Artikel 18 Volgorde stemming over amendementen en moties
- 1
Als een amendement op een aanhangig voorstel is ingediend, wordt eerst over dat amendement gestemd en vervolgens over het voorstel zoals het dan luidt in zijn geheel.
- 2
Als een subamendement is ingediend, wordt eerst over het subamendement gestemd en vervolgens over het amendement waarop dat betrekking heeft.
- 3
Als meerdere amendementen of subamendementen op een aanhangig voorstel zijn ingediend, wordt onverminderd het eerste en tweede lid, eerst over het meest verstrekkende amendement of subamendement gestemd.
- 4
Als aangaande een aanhangig voorstel een motie is ingediend, wordt eerst over het voorstel gestemd en vervolgens over de motie.
Artikel 19 Stemming over personen
- 1
Bij stemming over personen voor benoemingen of het opstellen van voordrachten of aanbevelingen, benoemt de voorzitter drie raadsleden tot stembureau.
- 2
Aanwezige raadsleden zijn verplicht een door het stembureau verstrekt stembriefje in te leveren, tenzij zij overeenkomstig artikel 28 van de Gemeentewet niet aan de stemming deel behoren te nemen.
- 3
Er hebben zoveel stemmingen plaats als er personen zijn te benoemen, voor te dragen of aan te bevelen.
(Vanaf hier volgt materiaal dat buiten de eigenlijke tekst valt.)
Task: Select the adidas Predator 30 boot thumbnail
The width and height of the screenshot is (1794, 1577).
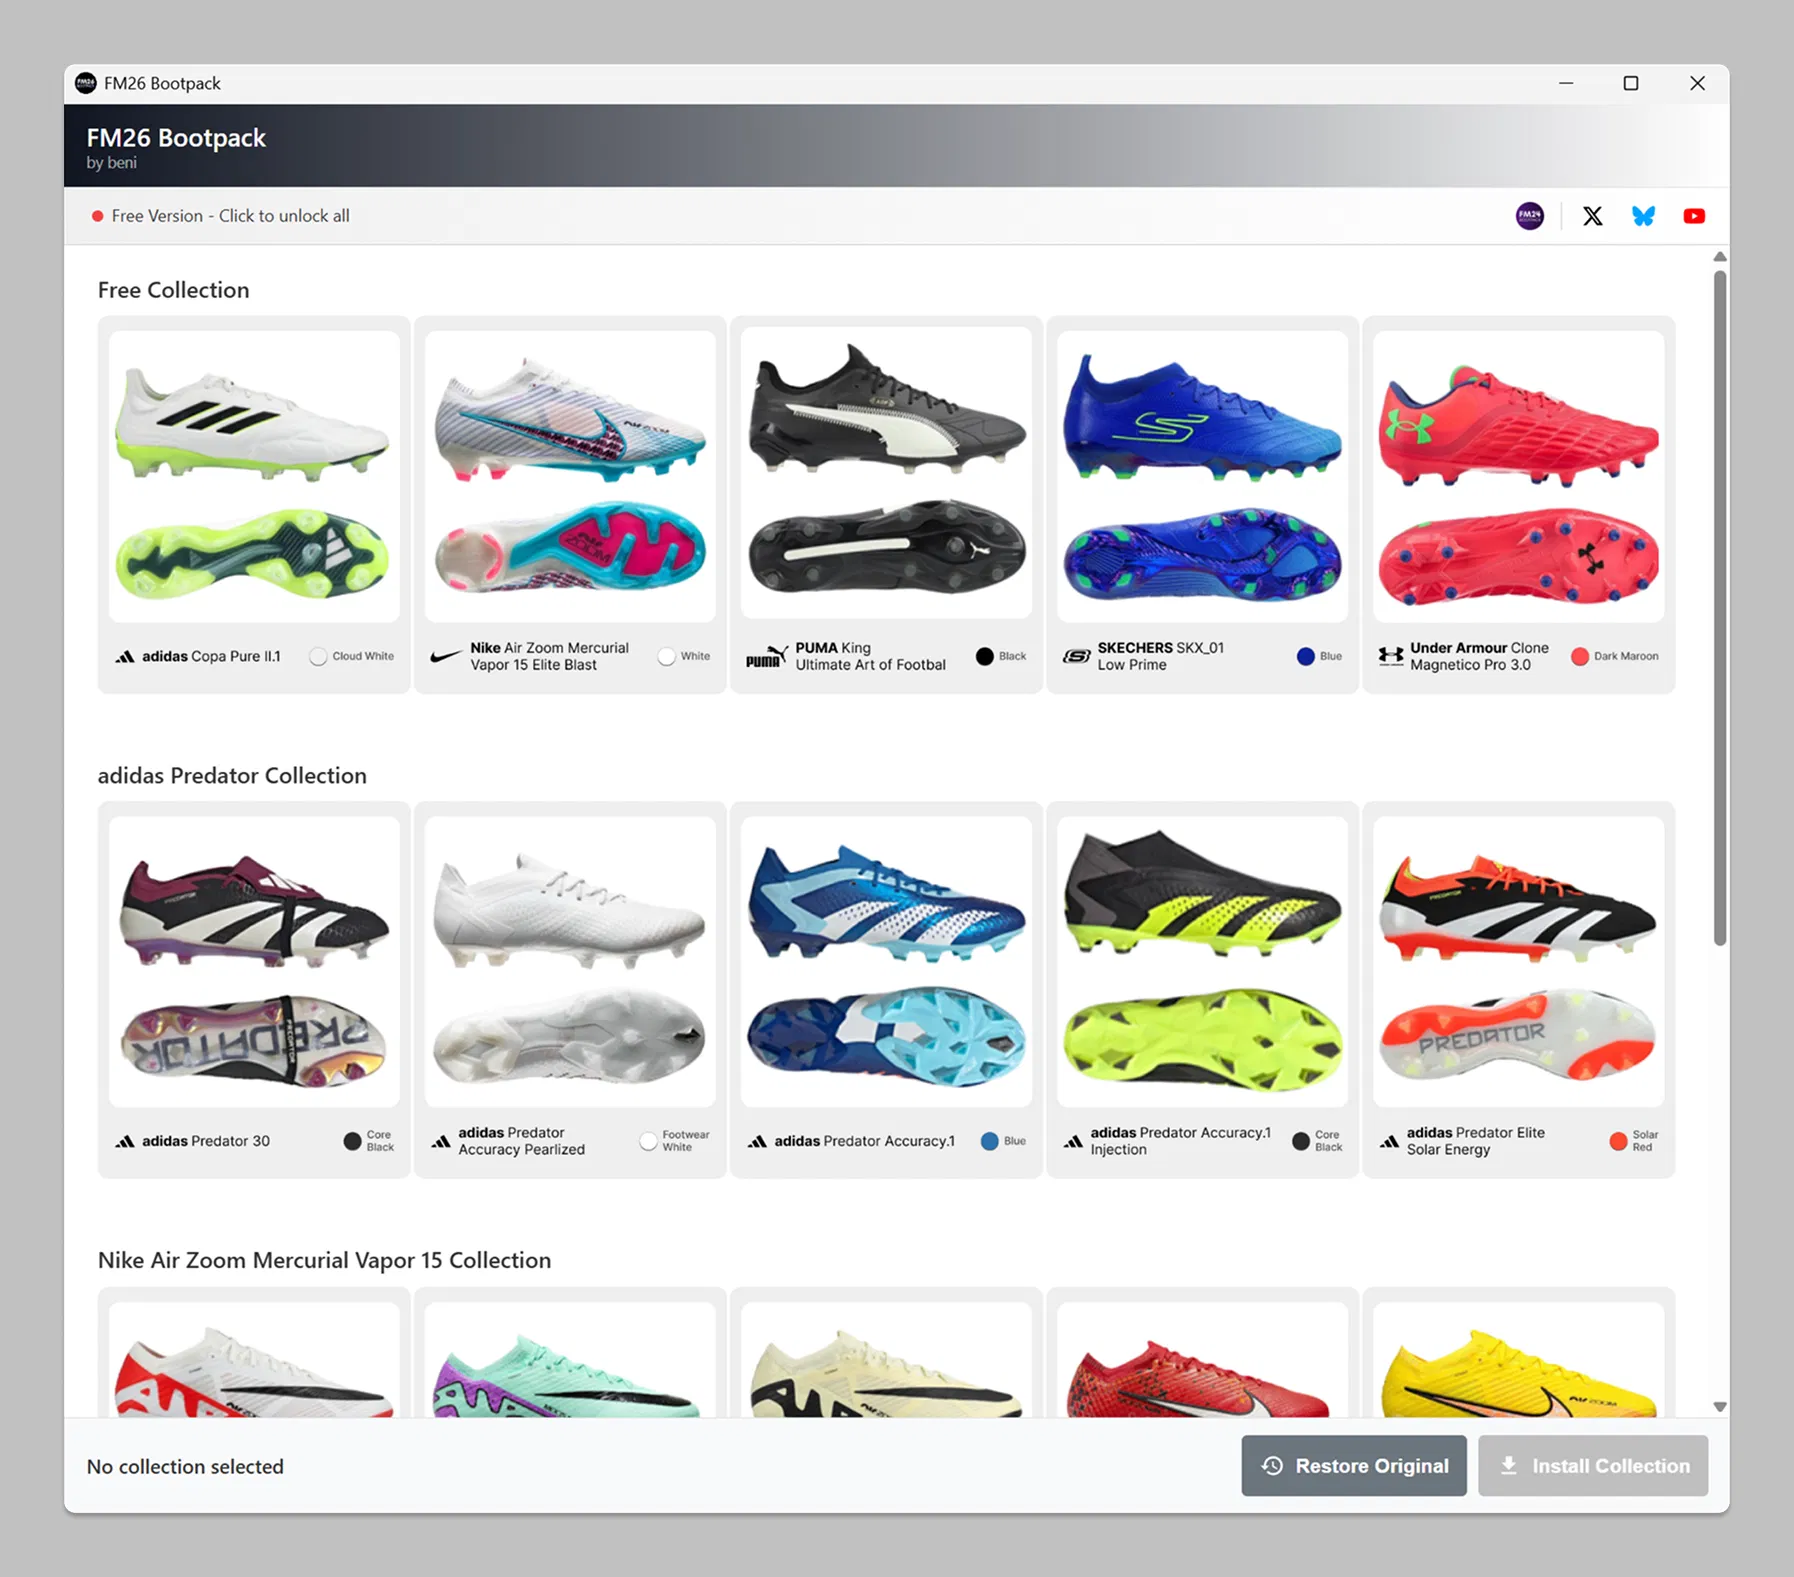Action: [x=254, y=961]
De raad kan op voorstel van het stembureau beslissen dat bepaalde stemmingen worden samengevat op één briefje.
- 4
Het stembureau onderzoekt of het aantal ingeleverde stembriefjes gelijk is aan het aantal leden dat ingevolge het tweede lid verplicht is een stembriefje in te leveren. Wanneer de aantallen niet gelijk zijn worden de stembriefjes vernietigd zonder deze te openen en wordt een nieuwe stemming gehouden.
- 5
Voor het bepalen van de volstrekte meerderheid als bedoeld in artikel 30 van de Gemeentewet worden geacht geen stem te hebben uitgebracht die leden die geen behoorlijk stembriefje hebben ingeleverd. Onder een niet behoorlijk ingevuld stembriefje wordt verstaan:
- a
een blanco ingevuld stembriefje;
- b
een ondertekend stembriefje;
- c
een stembriefje waarop meer dan één naam is vermeld, tenzij de stemming verschillende vacatures betreft;
- d
een stembriefje waarbij, indien het een benoeming op voordracht betreft, op een persoon wordt gestemd die niet is voorgedragen;
- e
een stembriefje waarbij op een andere persoon wordt gestemd dan die waartoe de stemming is beperkt.
- 6
In geval van twijfel over de inhoud van een stembriefje beslist de raad op voorstel van het stembureau.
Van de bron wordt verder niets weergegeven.